Passage shown

Note:  This author DESPISES TLAs=three letter acronyms.  In many cases, the TLA used in a presentation/talk is much more recognizable in another industry, e.g. ADC =Analog to Digital Converter, rather than Application Delivery Controller.  Hence, I’ve tried to spell out most acronyms in this and the preceeding article on the NFV conference.  It takes a lot of effort as I’m not familiar with most of the TLAs used glibly by speakers.

Kolias said that the migration from network hardware to software based virtual appliances won’t be easy.  Decoupling NVFs from underlying hardware presents management challenges: services to NFV mapping, instantiating VNFs, allocating and scaling resources to VNFs, monitoring VNFs, support of physical/software resources.

NFV components in a virtualized telco DC might include:  server virtualization, management and orchestration of functions & services,  service composition, automation, and scaling (up and/or down according to network load).   There are lots of servers, storage elements, and L2/L3 switches in such a DC.  There’s also:  security hardware (firewalls, IDS/IPS), load balancers, IP NAT, ADC, monitoring, etc.

NFV in the Data Center will be more energy efficient, according to Kolias.  “It’s  the greenest choice for an operator,” Christos said.   With many fewer hardware boxes, NFV can bring the most energy efficiency to a data center (less energy consumed and lower cooling requirements).  That’s a top consideration for those massively power-hungry DC facilities. “You have to dispose of telecom hardware, but when we move things into software, it becomes more eco-friendly,” Kolias said.   “So yes, there is absolutely a fit for NFV in the Data Center,” he concluded.

Christos thinks it’s probably easier and faster to implement NFV in a telco DC, because there’s less compliance/ regulation and it’s a less complex environment – both technically and operationally.

Service chaining was referred to as “service composition and insertion,” with policies determining the chain order.  Customized service chains are possible with NFV, Kolias added. Ad-hoc, on-demand, secure virtual tenant networks are also possible.  For example, tunnels/overlays using the VxLAN protocol (spec from Arista, VMWare and Juniper).

Short problem 1
Can you copy the NFV passage word for word, from "Service chaining was" to "VMWare and Juniper)."?
Short problem 2
Could you turn the paragraph of the NFV passage that begins "NFV components in a virtualized telco DC" into a short bulleted list that keeps its main facts?

Record excerpts
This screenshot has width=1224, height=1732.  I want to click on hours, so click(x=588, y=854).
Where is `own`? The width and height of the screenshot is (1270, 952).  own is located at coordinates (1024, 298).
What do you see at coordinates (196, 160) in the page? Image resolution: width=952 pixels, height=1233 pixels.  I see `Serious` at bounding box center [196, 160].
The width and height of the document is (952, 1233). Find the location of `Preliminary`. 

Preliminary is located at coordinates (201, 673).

Output 1
Service chaining was referred to as “service composition and insertion,” with policies determining the chain order.  Customized service chains are possible with NFV, Kolias added. Ad-hoc, on-demand, secure virtual tenant networks are also possible.  For example, tunnels/overlays using the VxLAN protocol (spec from Arista, VMWare and Juniper).

Output 2
- Possible NFV components in a virtualized telco data center: server virtualization, management and orchestration of functions and services, service composition, automation, and scaling up or down according to network load.
- Such a data center contains many servers, storage elements, and L2/L3 switches.
- It also has security hardware (firewalls, IDS/IPS), load balancers, IP NAT, ADC, and monitoring.